Problem description
Copy out the data below line for line, everything from the line containing "has width=750, height=375." down to the line containing "coord(336,44)", both of those lines included.

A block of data
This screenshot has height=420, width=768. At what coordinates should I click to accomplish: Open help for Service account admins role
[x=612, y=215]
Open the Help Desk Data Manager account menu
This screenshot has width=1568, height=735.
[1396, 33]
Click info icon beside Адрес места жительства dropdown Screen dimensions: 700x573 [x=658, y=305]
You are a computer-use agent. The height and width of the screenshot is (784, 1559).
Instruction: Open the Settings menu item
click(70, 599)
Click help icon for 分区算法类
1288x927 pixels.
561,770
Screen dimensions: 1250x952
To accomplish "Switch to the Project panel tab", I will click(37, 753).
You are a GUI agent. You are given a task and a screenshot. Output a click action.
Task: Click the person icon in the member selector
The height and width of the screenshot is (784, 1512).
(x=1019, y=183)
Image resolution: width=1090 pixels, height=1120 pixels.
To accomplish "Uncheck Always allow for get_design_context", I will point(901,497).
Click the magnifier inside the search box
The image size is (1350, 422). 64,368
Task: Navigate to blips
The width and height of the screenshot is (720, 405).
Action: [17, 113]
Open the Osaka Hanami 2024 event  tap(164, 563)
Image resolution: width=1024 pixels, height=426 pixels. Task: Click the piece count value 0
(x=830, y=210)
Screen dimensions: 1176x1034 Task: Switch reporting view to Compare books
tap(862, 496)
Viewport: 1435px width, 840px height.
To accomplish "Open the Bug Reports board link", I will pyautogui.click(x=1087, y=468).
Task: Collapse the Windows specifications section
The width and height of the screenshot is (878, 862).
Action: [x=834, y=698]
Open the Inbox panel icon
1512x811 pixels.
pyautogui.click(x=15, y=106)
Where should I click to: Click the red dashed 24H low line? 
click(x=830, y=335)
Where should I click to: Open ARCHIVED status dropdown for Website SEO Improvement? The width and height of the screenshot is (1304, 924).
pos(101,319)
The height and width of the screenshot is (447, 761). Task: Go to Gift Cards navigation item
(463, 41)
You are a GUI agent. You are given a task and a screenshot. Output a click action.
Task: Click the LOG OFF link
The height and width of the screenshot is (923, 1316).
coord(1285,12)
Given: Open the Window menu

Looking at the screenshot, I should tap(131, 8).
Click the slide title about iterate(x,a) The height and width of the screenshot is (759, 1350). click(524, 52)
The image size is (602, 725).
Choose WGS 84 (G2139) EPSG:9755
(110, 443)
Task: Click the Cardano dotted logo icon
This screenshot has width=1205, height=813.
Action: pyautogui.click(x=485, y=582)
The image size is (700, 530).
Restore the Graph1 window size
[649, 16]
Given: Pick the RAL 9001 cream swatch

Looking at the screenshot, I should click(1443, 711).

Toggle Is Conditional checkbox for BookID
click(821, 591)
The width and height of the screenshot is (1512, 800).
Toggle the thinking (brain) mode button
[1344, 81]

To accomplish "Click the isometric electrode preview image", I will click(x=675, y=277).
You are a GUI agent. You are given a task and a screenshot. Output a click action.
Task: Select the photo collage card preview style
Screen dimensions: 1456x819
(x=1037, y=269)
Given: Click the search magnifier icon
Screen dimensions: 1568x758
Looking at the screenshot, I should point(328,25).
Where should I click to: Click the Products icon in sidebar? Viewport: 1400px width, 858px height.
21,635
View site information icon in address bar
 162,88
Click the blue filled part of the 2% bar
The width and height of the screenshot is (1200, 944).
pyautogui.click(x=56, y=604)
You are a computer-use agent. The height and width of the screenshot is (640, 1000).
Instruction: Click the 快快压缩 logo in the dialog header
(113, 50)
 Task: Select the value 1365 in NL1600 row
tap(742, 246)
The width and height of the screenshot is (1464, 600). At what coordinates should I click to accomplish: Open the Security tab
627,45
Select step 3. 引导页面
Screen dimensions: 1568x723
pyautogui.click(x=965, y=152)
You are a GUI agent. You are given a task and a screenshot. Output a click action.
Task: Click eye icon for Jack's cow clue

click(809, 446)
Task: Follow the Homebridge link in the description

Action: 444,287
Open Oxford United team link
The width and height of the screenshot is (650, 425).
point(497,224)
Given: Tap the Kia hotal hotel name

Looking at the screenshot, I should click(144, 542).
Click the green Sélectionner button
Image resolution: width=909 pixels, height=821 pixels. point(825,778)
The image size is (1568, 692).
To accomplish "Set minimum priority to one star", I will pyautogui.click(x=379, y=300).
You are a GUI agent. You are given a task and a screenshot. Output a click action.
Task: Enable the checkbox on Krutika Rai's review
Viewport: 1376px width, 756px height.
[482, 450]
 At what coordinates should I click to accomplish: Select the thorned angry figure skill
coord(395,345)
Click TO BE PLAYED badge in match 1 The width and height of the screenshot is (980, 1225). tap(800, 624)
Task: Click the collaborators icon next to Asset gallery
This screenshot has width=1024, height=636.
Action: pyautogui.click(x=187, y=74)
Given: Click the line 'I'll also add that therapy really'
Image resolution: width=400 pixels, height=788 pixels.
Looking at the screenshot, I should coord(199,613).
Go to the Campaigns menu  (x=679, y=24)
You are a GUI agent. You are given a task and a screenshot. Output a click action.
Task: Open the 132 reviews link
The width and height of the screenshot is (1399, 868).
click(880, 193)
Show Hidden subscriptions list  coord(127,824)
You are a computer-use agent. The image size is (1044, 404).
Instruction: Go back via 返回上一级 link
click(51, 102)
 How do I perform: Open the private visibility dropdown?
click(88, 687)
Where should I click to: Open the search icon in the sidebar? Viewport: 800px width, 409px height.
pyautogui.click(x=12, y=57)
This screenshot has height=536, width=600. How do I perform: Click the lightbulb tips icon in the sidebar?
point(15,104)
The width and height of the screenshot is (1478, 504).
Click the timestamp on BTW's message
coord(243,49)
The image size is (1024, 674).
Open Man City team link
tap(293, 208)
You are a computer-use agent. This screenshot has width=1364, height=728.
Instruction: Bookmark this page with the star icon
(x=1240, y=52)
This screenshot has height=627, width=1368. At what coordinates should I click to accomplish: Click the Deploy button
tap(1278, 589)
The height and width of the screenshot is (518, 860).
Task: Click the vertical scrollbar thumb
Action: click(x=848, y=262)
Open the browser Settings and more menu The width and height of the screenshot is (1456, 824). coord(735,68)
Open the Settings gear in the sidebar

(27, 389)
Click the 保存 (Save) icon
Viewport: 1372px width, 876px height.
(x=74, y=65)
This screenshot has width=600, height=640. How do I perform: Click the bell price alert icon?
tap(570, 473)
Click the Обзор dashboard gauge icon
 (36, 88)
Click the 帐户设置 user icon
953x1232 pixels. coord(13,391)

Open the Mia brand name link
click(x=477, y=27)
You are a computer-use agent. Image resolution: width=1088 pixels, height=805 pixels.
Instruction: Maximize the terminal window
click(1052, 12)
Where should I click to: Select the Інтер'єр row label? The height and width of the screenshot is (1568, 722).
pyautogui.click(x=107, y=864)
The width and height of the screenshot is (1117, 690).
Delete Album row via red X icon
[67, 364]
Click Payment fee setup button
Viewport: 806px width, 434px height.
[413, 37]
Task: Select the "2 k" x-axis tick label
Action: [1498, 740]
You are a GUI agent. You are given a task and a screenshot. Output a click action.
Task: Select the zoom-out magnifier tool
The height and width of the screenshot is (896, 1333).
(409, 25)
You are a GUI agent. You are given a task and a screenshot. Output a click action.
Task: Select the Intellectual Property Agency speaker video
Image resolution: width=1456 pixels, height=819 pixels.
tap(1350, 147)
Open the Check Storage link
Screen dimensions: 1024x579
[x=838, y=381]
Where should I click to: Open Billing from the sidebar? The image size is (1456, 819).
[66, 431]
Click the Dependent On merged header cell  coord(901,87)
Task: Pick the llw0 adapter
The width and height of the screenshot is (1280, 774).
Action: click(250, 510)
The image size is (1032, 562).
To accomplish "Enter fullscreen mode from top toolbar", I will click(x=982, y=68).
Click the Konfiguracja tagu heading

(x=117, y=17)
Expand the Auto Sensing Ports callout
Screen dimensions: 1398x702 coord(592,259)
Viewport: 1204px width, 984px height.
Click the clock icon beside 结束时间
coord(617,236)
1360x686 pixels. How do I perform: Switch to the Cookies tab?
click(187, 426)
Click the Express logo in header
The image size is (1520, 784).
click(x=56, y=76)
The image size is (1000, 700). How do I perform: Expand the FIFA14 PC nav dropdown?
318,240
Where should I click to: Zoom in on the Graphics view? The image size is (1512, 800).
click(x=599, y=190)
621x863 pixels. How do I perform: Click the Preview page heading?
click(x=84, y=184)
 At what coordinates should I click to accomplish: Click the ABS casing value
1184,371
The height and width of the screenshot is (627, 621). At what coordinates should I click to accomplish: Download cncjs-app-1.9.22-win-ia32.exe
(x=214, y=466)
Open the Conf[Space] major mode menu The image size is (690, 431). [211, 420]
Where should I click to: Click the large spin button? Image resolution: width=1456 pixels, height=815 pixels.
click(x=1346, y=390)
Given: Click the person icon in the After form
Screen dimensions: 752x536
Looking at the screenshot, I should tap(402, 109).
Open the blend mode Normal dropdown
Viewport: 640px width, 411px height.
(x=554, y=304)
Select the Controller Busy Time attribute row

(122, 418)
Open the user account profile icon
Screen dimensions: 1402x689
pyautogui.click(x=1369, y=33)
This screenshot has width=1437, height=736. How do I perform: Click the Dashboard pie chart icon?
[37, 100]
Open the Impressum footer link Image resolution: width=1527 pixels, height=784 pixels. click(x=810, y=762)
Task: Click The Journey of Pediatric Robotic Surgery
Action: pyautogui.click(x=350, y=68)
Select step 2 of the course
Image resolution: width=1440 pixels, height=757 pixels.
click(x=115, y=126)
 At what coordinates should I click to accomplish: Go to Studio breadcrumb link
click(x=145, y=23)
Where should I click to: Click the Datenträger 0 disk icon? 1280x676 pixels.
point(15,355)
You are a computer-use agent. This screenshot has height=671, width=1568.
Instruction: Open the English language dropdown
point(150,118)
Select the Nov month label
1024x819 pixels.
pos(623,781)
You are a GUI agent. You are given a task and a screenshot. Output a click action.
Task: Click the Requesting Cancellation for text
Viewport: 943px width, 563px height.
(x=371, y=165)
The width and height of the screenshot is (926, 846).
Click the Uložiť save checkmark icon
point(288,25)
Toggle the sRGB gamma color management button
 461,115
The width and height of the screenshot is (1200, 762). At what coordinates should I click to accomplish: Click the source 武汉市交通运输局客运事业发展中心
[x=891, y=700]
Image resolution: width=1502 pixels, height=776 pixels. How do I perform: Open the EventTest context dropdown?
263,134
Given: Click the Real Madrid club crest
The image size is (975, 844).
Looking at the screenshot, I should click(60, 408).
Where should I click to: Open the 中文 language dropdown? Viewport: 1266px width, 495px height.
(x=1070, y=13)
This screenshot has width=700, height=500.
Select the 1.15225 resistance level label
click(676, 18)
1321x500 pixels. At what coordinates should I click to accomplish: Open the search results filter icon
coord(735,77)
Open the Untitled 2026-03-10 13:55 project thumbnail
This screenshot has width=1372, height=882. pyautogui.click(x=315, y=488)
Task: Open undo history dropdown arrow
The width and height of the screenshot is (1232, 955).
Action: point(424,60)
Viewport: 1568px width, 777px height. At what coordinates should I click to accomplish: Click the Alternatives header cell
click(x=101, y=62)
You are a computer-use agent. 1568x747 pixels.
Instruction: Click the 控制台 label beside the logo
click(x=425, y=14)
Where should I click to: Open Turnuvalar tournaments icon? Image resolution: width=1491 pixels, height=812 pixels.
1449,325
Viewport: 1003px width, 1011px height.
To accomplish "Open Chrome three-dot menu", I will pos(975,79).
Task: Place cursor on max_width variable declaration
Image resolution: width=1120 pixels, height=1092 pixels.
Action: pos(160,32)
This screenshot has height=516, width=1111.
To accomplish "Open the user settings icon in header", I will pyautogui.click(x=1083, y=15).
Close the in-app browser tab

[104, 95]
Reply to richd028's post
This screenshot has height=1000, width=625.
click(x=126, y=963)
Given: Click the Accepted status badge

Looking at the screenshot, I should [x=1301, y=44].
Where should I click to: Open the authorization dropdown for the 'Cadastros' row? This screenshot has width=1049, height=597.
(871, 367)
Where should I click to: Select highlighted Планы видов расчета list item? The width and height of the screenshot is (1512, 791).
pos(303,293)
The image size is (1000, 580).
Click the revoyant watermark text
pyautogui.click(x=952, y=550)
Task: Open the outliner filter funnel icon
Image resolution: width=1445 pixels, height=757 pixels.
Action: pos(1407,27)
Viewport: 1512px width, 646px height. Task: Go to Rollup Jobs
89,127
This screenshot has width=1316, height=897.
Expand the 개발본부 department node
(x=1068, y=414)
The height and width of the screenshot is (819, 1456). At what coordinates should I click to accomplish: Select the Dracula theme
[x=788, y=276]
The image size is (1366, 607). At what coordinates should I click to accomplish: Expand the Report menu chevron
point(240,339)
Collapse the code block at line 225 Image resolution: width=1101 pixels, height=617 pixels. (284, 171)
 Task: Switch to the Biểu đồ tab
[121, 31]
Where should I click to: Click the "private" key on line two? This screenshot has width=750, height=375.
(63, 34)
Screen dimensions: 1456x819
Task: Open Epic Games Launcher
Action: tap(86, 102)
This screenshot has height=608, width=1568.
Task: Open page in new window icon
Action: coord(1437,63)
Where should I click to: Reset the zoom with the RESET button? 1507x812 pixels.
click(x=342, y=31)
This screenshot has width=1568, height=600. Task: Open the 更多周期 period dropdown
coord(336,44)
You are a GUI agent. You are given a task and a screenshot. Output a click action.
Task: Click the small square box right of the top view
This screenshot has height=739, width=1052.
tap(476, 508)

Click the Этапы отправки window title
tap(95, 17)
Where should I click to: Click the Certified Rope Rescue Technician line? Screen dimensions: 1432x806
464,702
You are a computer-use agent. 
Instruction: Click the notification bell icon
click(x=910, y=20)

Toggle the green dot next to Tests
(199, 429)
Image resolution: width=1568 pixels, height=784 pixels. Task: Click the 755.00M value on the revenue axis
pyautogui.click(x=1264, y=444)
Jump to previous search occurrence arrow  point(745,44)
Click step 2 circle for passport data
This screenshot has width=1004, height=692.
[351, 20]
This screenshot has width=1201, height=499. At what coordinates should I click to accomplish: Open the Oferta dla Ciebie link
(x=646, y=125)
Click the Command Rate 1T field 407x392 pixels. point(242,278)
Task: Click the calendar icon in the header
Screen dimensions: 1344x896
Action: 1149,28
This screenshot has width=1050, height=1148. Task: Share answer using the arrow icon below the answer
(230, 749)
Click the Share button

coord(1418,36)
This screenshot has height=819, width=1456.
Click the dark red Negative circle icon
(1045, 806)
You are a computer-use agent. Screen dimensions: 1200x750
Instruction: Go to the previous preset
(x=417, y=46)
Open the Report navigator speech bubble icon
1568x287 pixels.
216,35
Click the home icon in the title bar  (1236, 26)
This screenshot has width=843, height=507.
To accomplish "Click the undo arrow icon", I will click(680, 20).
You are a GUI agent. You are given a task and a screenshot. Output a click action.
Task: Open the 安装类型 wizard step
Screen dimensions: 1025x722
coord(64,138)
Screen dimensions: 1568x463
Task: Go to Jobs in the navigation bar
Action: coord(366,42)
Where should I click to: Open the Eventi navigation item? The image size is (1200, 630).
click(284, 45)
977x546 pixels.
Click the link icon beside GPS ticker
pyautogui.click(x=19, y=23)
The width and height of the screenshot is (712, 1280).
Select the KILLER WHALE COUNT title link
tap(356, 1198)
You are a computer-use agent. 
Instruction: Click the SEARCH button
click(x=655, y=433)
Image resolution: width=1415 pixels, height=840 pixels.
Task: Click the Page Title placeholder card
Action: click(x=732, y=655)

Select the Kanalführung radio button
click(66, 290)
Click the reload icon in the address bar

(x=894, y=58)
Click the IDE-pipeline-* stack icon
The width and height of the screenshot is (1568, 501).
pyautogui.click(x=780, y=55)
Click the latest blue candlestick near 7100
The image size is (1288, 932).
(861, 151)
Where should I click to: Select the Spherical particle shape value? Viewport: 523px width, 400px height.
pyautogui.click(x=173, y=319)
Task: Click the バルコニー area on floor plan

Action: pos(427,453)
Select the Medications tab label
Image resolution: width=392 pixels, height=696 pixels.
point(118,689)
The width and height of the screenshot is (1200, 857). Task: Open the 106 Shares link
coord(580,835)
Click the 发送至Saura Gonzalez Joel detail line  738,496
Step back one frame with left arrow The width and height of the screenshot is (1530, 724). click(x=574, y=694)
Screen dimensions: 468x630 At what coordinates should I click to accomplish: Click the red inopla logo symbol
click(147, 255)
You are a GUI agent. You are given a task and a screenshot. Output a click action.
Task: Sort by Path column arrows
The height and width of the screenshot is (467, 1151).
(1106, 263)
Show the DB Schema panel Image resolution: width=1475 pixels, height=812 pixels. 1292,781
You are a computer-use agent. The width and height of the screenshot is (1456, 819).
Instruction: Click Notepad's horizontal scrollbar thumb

Exercise solution
Where should I click to: Click the "private" key on line two? This screenshot has width=750, height=375.
(63, 34)
Screen dimensions: 1456x819
Task: Open Epic Games Launcher
Action: tap(86, 102)
This screenshot has height=608, width=1568.
Task: Open page in new window icon
Action: coord(1437,63)
Where should I click to: Reset the zoom with the RESET button? 1507x812 pixels.
click(x=342, y=31)
This screenshot has width=1568, height=600. Task: Open the 更多周期 period dropdown
coord(336,44)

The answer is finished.